During my bachelor days, about six decades ago, I was an outstanding cook. It’s quite probable that no one else on the earth held that opinion, but I was quite happy with my prowess and the victuals it produced.

In my early days in the Adirondacks, I had only a two-burner, white-gas Coleman, so the cuisine tended to run to boiled delicacies, rather than fried. But once I was able to move into an unfurnished $10-a-month apartment, I spread my wings. Ralph Ducharme, whose every word and deed personified “elderly rascal,” sold me, for $35, a three-burner propane range with an oven, and I was at last able to express my culinary talents. The stove’s oven door was twisted and wouldn’t shut properly, but a piece of lath braced against the opposite wall took care of that perfectly.

I had more than 100 pounds of venison to eat that first year, so a lot of potatoes, onions and canned vegetables passed over that stove. On the frequent occasions that I just couldn’t face another deer-meat dinner, I made what became my signature supper for that lonely but creative period. Greasing an 8-inch by 10-inch baking tin (a gift from my mother that I still have), I filled it with Grandma Brown’s baked beans, which are mushed up, instead of individual. On top of that, a can of Spam, sliced to fill the pan. Weak with anticipation, I sprinkled the whole mess with brown sugar and popped it into the oven at 350 for 15 minutes. With a quart of milk on the side and a magazine for entertainment, I could inhale that in a very few minutes. I doubt that today I could eat more than a quarter of it at a time — and Spam, whatever they may say, ain’t what it was — but I keep the ingredients handy, just in case the spirit moves.

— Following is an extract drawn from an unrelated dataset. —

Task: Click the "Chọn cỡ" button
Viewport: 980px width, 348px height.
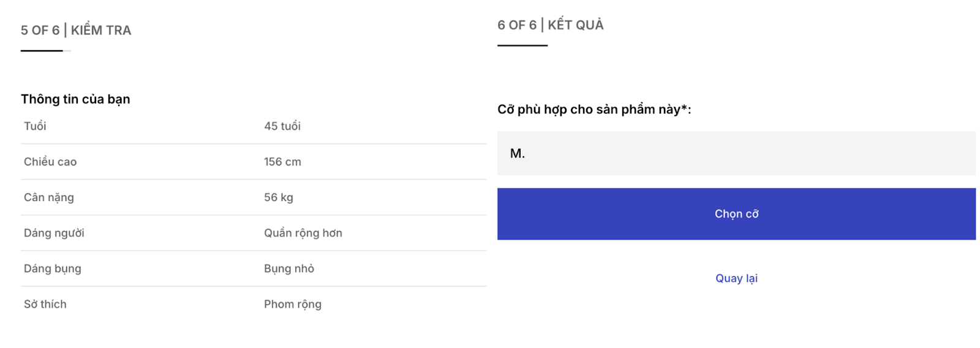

Another delicacy was diced venison mixed into scrambled eggs, onions and cheese; but the meat was so dry by the time I got to it that a few chunks (“junks” in Adirondack vernacular) of salt pork had to go in with it to make it palatable.

Into this Siberian sameness sailed Mother, who’d been raised proper and had her own notions of what were approved comestibles. I’d never met, and haven’t yet, a more creative and imaginative person. These traits were a bit constrained by a weekly food budget of $7, but she did pretty well with that. Once, when she asked for a quarter-pound of hamburger, the butcher cracked, “Havin’ company?”

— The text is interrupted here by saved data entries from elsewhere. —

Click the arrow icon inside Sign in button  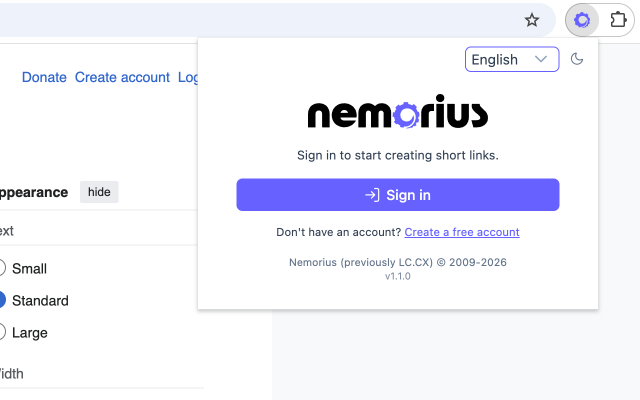click(x=372, y=195)
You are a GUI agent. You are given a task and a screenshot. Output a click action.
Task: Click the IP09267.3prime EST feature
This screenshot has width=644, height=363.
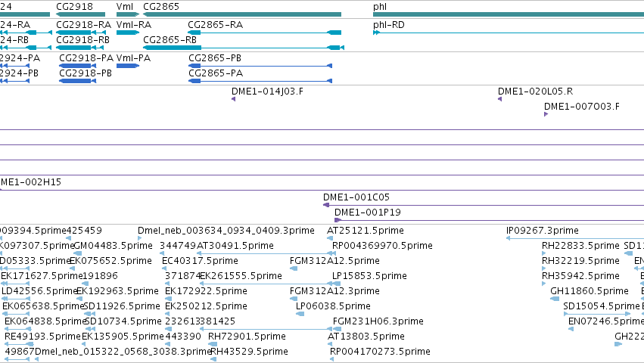coord(575,238)
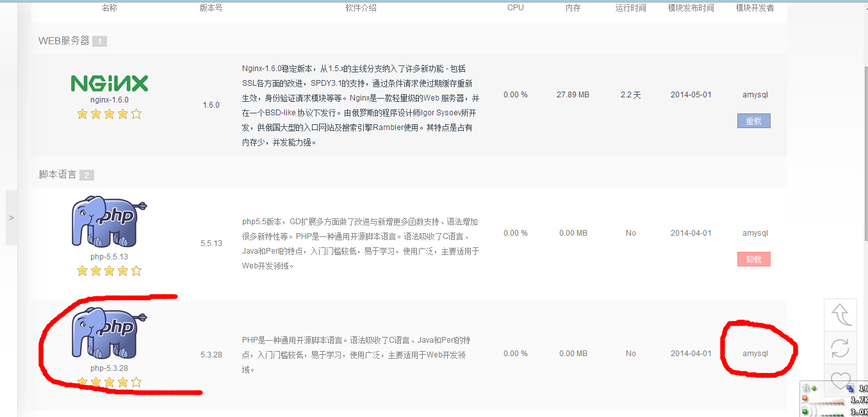The height and width of the screenshot is (417, 868).
Task: Click amysql developer in the PHP 5.3.28 row
Action: click(x=755, y=354)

She knew how much I liked hot dogs, so one Christmas, without money for gifts, she made a little booklet of coupons redeemable for various services — car wash, back rub, and the like. She used her sewing machine to perforate the pages between the coupons. I was so touched by the gift that I still have it, almost pristine — except for “One week of hot dogs fixed seven different ways.” I used all but one of those.

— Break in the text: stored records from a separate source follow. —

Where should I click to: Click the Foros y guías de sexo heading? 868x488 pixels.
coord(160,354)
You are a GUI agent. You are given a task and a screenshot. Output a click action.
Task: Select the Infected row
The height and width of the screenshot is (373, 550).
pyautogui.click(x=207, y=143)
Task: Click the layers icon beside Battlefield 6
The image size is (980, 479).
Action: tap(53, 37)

As the kids came along and grew up, Mother took over the entire food service operation. As a kitchen designer, she favored a “magic triangle,” bounded by the sink, an island stove, and the refrigerator. I was not allowed in there during dinner preparation. Later, as the kids left, she felt free to sleep in a bit in the morning, and I was free to do my thing. I always made coffee first and took her a cup, dipping a finger into it and rubbing it under her nose. Then it was back to the kitchen, where a bit of Bisquick and all the ingredients of a world-class scrambled egg pervaded the house so beautifully that they always elicited the loud cry, “Have you got the fan on out there?” I did ... usually.

Well, that’s all gone by, at least for now and the foreseeable future. Just about the time she recognized my brilliance at scrambled eggs (I even once showed the chefs at a Quebec fishing camp the proper technique), she was off to the nursing home. She still keeps her hand in administratively, and still desires the delicacies she once cooked without batting an eye. But now, when she orders an oyster stew, I have to go online and find a recipe I can handle. Turns out there’s not much to it — if you know how. So far, judging by her comments, I’ve managed to get it right — though last time I forgot the celery.

Just like most of the rest of us, she goes through phases of desired dishes, and at the moment it’s salmon wiggle. The salmon I can handle; it comes in a can. But the white sauce — flour, melted butter, half-and-half, seasonings, garden peas — I don’t know about that. Nevertheless, on my next foray to the supermarket, I’ll gather the makings, print out the recipe in 18-point type, and sally into a region previously untrodden. The old oven has been replaced by a microwave, and the gas burners by an induction coil cooktop. But the tension is the same, the probability of failure still acute, the disbelief unchanged at a successful outcome. The satisfaction is the same, too, if she opens the wide-mouth thermos, sniffs it, takes a taste and smiles. She’ll never know I’d rather be baking Spam, brown sugar and Grandma Brown’s.